CMS won’t impose moratorium, despite urging
Under new regulations, the CMS has the authority to temporarily stop providers from enrolling in Medicare when the risk of fraud is high. The agency so far has not used the power, even now that its watchdog is recommending it, because of the burden of explaining the action.
HHS’ inspector general’s office last week urged the CMS to impose a moratorium on new Medicare enrollments of independent diagnostic testing facilities in Los Angeles after a citywide inspection found more than one-third of the 132 facilities were not open during the day or not operating from listed addresses.
Regulations unveiled in February under the Patient Protection and Affordable Care Act allow the CMS to impose moratoriums in geographic areas or in specific categories of providers that are deemed at high risk of fraud.
The inspector general’s report noted that such independent testing facilities have a history of fraud, including a 1997 audit that found 20% of them were not located at the addresses provided to the CMS. Independent diagnostic testing facilities are a type of freestanding center allowed to perform tests such as X-rays, MRIs, ultrasounds and sleep studies outside of traditional hospitals and physicians’ offices.

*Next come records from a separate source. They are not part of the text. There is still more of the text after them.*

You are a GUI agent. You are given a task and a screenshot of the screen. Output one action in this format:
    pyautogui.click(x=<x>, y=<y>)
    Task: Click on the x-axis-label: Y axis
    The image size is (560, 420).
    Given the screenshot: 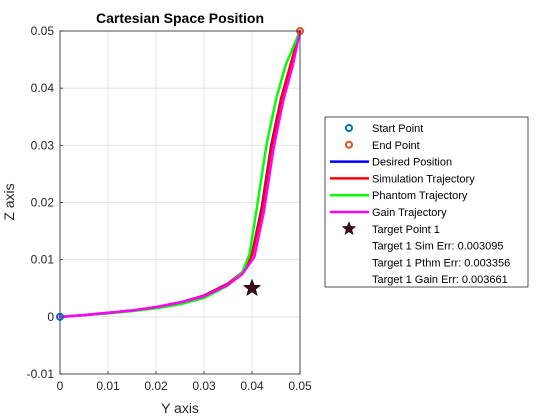 What is the action you would take?
    pyautogui.click(x=180, y=408)
    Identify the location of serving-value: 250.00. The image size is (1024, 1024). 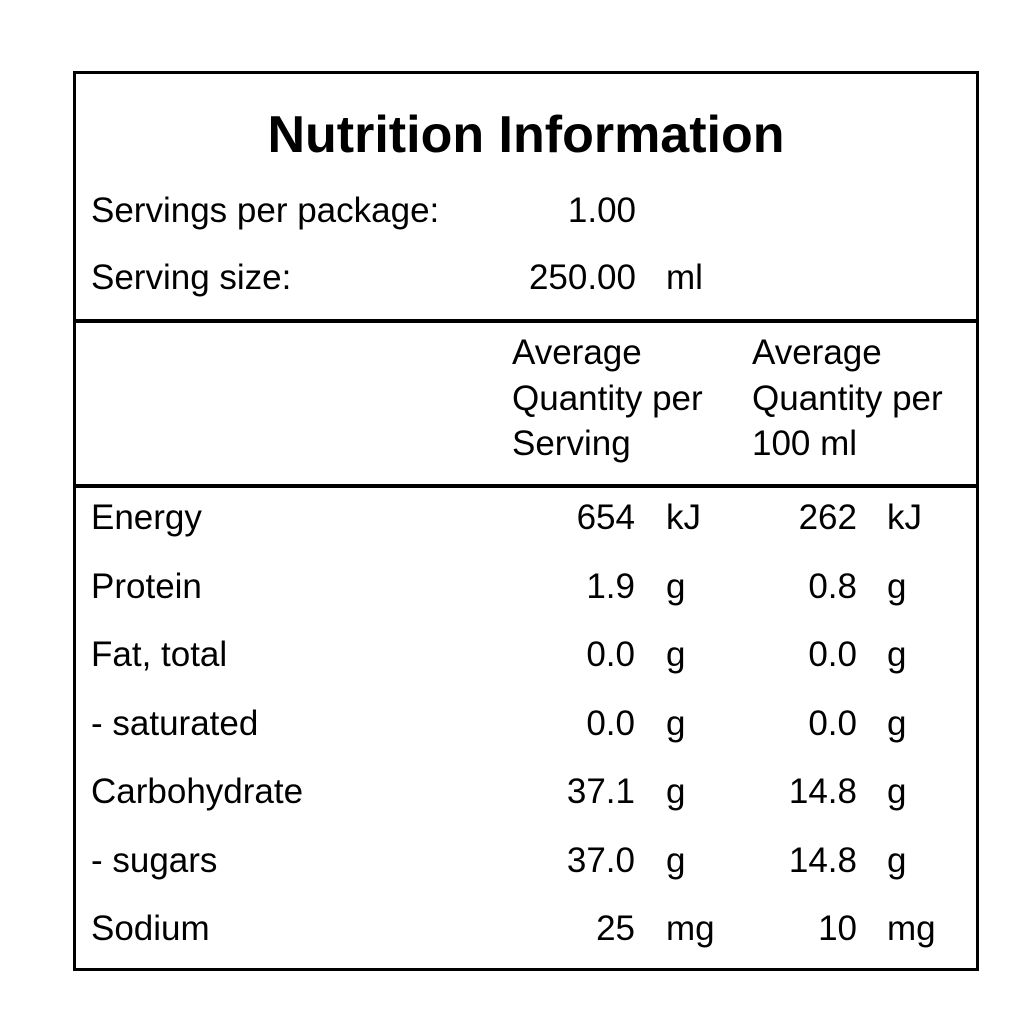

Although the CMS did agree with a recommendation that it periodically make unannounced site visits to the LA facilities, agency officials declined the inspector general’s suggestion to impose a moratorium on new enrollments.
CMS spokesman Brian Cook confirmed that the agency has not used the power.
In a response to the report, CMS Administra- tor Dr. Donald Berwick wrote that the agency “is considering appropriate criteria” for moratoriums in LA and elsewhere, noting that doing so requires publication of a detailed rationale in the Federal Register. He added that the CMS would be willing to work with the inspector general’s office to develop the necessary data.
A parallel investigation in Miami found that nearly a third of the 92 facilities there broke the same rules. Yet when the CMS moved to boot three noncompliant centers from participation, it took about 17 weeks to complete the paperwork—during which time Medicare approved another $146,000 in claims for the three.
Investigators visited each facility in the two cities last year. They turned up numerous instances of signs saying the locations were actually different businesses or facilities having no sign at all. Eleven of the Miami and LA addresses were for private residences, and seven facilities listed nonexistent street addresses.
The 73 noncompliant facilities between the two cities billed Medicare for a total of $8.8 million in 2010, including $4.1 million sent in after the inspection dates.